Reproduce, del hilo sobre cómo generar una señal triangular, el tramo que va desde "# Generar señal" hasta "por vuestra atención.".

### [EXTRACTO DE PÁGINA]

^^^^

# Generar señal triangular



## cesarbadenas (Nov 11, 2006)

Hola!
Necesito generar una onda triangular a 50kHz de una amplitud de 2Vpp y valor medio 0. He encontrado algun circuito para generarla pero me parecen bastante complicados porque el circuito incorpora un triac en la realimentación negativa de un operacional.
Si alguien conoce algun circuito que genere esta señal de alguna forma sencilla le estaría muy agradecido.
Gracias por vuestra atención.


----------



## Apollo (Nov 11, 2006)

Hola cesarbadenas:

Si mal no recuerdo, si conectas un 555 como oscilador, en el pin  7 (o 6 ) se genera una onda triangular, pero no puedes tomar mucha corriente de este punto directamente porque puedes dañar el 555, pero si puedes utilizar una compuerta o un Op Amp CMOS para amplificarla y darle la ganancia que necesitas.

Espero que sea útil esta información.
Un saludo al foro


----------



## The_Master_Col (Nov 11, 2006)

^^^^

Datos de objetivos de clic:
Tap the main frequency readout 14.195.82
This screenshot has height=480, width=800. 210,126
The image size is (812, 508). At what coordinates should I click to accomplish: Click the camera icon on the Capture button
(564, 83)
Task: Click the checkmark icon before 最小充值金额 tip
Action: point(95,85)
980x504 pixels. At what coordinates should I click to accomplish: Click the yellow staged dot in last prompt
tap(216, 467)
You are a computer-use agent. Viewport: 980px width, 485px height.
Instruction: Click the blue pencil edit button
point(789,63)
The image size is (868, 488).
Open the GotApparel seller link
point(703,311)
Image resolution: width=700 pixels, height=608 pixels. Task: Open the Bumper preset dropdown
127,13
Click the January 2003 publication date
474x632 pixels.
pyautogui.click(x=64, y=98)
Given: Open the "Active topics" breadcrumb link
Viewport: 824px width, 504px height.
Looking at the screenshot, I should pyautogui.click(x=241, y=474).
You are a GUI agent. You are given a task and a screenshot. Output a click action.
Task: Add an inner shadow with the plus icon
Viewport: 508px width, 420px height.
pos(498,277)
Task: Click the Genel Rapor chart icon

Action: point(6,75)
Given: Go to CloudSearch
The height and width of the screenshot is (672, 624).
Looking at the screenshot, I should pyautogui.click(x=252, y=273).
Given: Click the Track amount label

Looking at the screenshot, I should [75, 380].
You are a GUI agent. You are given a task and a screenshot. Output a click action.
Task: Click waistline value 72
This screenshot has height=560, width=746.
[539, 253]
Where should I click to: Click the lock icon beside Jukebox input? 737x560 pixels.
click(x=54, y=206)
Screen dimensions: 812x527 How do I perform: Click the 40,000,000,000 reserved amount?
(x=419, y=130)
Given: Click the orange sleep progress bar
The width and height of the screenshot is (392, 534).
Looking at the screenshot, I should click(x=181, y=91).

^^^^

### [RESPUESTA CORRECTA]
# Generar señal triangular



## cesarbadenas (Nov 11, 2006)

Hola!
Necesito generar una onda triangular a 50kHz de una amplitud de 2Vpp y valor medio 0. He encontrado algun circuito para generarla pero me parecen bastante complicados porque el circuito incorpora un triac en la realimentación negativa de un operacional.
Si alguien conoce algun circuito que genere esta señal de alguna forma sencilla le estaría muy agradecido.
Gracias por vuestra atención.